Banking & its structure in India

You will be joining a commercial bank in near future. You are expected to know about banking in general and specifically the bank you have applied for. We at Way2Bank have planned a series of post on banking in India to make our readers well prepared for any banking interview. These posts will also help for General Awareness section of IBPS CWE.

What is Banking?

Section 5(b) of the Banking Regulation Act defines Banking as, ‘accepting, for the purpose of lending or investment, of deposits of money from the public, repayable on demand or otherwise, and withdrawable, by cheque, draft, order or otherwise.’

This definition points to the three primary activities of a commercial bank which distinguish it from the other financial institutions. These are:

(i)                  maintaining deposit accounts including current accounts,

(ii)                issue and pay cheques, and

(iii)                collect cheques for the bank’s customers.

Quick Question #1

Which of the following institutions are not allowed to take deposits from the public?

1) Public Sector Banks
2) Non-Banking financial companies (NBFCs)
3) Private Sector Banks
4) Cooperative Banks
5) None of these

The answer to the above question is option 2. Non-Banking financial companies are not allowed to accept deposits from public. Only Banks can accept deposits repayable on demand, issue and pay cheques.

The main functions of a commercial bank can be segregated into three main areas:

(i)      Payment System – A payment refers to the means by which financial transactions are settled.
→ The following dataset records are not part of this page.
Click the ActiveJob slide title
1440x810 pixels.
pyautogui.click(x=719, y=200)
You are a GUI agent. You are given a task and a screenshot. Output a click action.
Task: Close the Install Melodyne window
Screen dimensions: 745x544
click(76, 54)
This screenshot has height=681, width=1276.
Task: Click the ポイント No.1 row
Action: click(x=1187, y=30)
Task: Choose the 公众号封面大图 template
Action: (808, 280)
Different payment systems used for settlement of transactions are cheque, drafts, electronic banking (NEFT & RTGS), and Credit & debit cards.

(ii)    Financial Intermediation – The second principal function of a bank is to take different types of deposits from customers and then lend these funds to borrowers, in other words, financial intermediation.

(iii)   Financial Services – Banks also offer wide variety of financial services such as investment banking, insurance-related services, government-related business, foreign exchange businesses, wealth management services

Banking Structure in India

Scheduled banks are banks which are included in the second schedule of RBI Act 1934.

Scheduled banks comprise

1)      scheduled commercial banks and

2)      scheduled co-operative banks.

Scheduled Commercial Banking structure in India

Scheduled Commercial Banks are categorised as follows –

1)      Public Sector Banks: – are those banks in which majority of stake are held by the government. Eg. SBI, PNB, Syndicate Bank, Union Bank of India etc.

2)      Private Sector Banks: – are those banks in which majority of stake are held by private individuals. Eg. ICICI Bank, IDBI Bank, HDFC Bank, AXIS Bank etc.

3)      Foreign Banks: – are the banks with Head office outside the country in which they are located. Eg. Citi Bank, Standard Chartered Bank, Bank of Tokyo Ltd. etc.

4)      Regional Rural Banks:- Regional Rural Banks (RRBs) were established during 1976-1987 with a view to develop the rural economy. Each RRB is owned jointly by the Central Government,concerned State Government and a sponsoring public sector commercial bank.

Scheduled Cooperative Banking in India

A co-operative bank is a financial entity which belongs to its members, who are at the same time the owners and the customers of their bank. Co-operative banks are often created by persons belonging to the same local or professional community or sharing a common interest.

Co-operative banks differ from stockholder banks by their organization, their goals, their values and their governance. Regulated by the Reserve Bank of India, they are governed by the Banking Regulations Act 1949 and banking laws (co-operative societies) act, 1965.